24.1 Building Blocks of OAuth 2.0

The following are the building blocks of OAuth 2.0.

24.1.1 OAuth 2.0 Roles

OAuth 2.0 consists of the following four roles:

  • Resource Owner: Entity that grants access to a protected resource. It can be a system or a person (end-user) owning the resources.

  • Resource Server: Server that hosts the protected resources. It accepts and responds to the protected resource requests using the access tokens.

  • Client: Application that requests and get authorization on behalf of the resource owner to access a protected resource.

  • Authorization Server: Server that issues access tokens to the client after the successful authentication of the resource owner and obtaining authorization.

24.1.2 OAuth 2.0 Grants

By default, Advanced Authentication supports the following OAuth 2.0 grant types. However, if you require to use the Resource owner password credential grant, you have to enable it using Advanced Authentication settings. For more information on OAuth 2.0 grant types, see the link.

Authorization Code

In authorization code, an authorization server acts as an intermediary between the client and the resource owner. Instead of requesting authorization directly from the resource owner, the client directs the resource owner to an authorization server, which in turn directs the resource owner back to the client with the authorization code.

The authorization grant type depends on the method used by the application to request authorization, and the grant types supported by the API.

The following diagram describes the workflow of authorization code grant.

The workflow for authorization code includes the following steps:

  1. The OAuth client initiates the flow when it directs the user agent of the resource owner to the authorization endpoint. The OAuth client includes its client identifier, requested scope, local state, and a redirection URI.

  2. The authorization server authenticates the resource owner through the user agent and recognizes whether the resource owner grants or denies the access request.

  3. If the resource owner grants access, the OAuth client uses the redirection URI provided earlier to redirect the user agent back to the OAuth client. The redirection URI includes an authorization code and any local state previously provided by the OAuth client.

  4. The OAuth client requests an access token from the authorization server through the token endpoint. The OAuth client authenticates with its client credentials and includes the authorization code received in the previous step.

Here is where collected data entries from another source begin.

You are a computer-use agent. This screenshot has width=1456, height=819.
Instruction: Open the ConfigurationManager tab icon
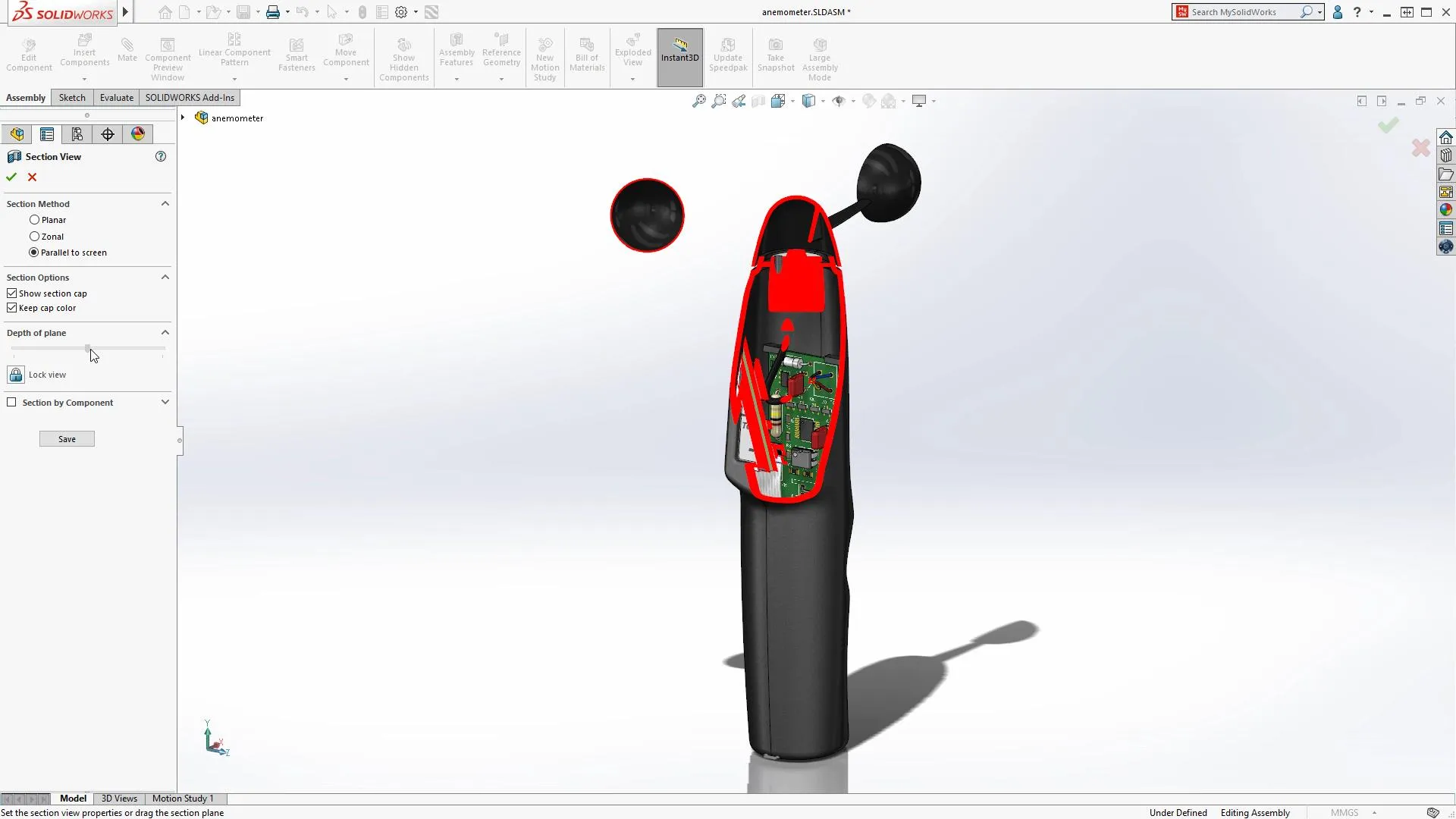(x=77, y=134)
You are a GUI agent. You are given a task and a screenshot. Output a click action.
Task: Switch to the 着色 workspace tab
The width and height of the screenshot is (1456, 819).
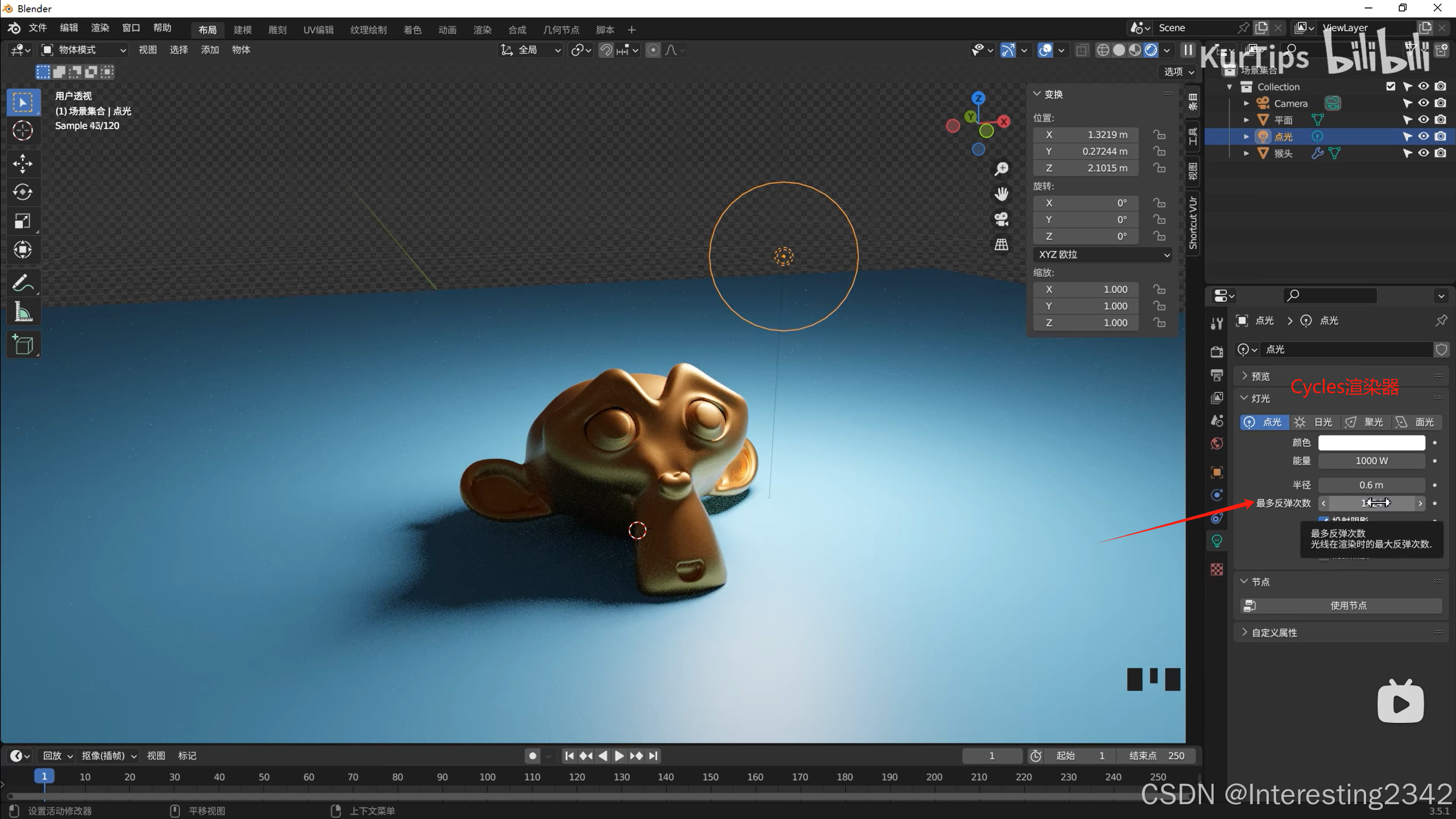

The OAuth client also includes the redirection URI used to obtain the authorization code for verification.

  5. The authorization server validates the client credentials and the authorization code. The server also ensures that the redirection URI received matches the URI used to redirect the client in Step 3. If valid, the authorization server responds back with an access token.

Implicit Grant

The implicit grant is similar to the authorization code grant with two distinct differences.

  • It is used for user-agent-based clients. For example, single page web apps that cannot keep a client secret because all the application code and storage is easily accessible.

  • Secondly, instead of the authorization server returning an authorization code which is exchanged for an access token, the authorization server returns an access token.

The following diagram describes the workflow of Impicit grant.

The workflow for implicit grant includes the following steps:

  1. The OAuth client initiates the flow by directing the user agent of the resource owner to the authorization endpoint. The OAuth client includes its client identifier, requested scope, local state, and a redirection URI. The authorization server sends the user agent back to the redirection URI after access is granted or denied.

  2. The authorization server authenticates the resource owner through the user agent and verifies whether the resource owner grants or denies the access request.

  3. If the resource owner grants access, the authorization server redirects the user agent back to the client using the redirection URI provided earlier. The redirection URI includes the access token in the URI fragment.

  4. The user agent follows the redirection instructions by making a request to the web server without the fragment. The user agent retains the fragment information locally.

  5. The web server returns a web page, which is typically an HTML document with an embedded script. The web page accesses the full redirection URI including the fragment retained by the user agent. It can also extract the access token and other parameters contained in the fragment.

  6. The user agent runs the script provided by the web server locally, which extracts the access token and passes it to the client.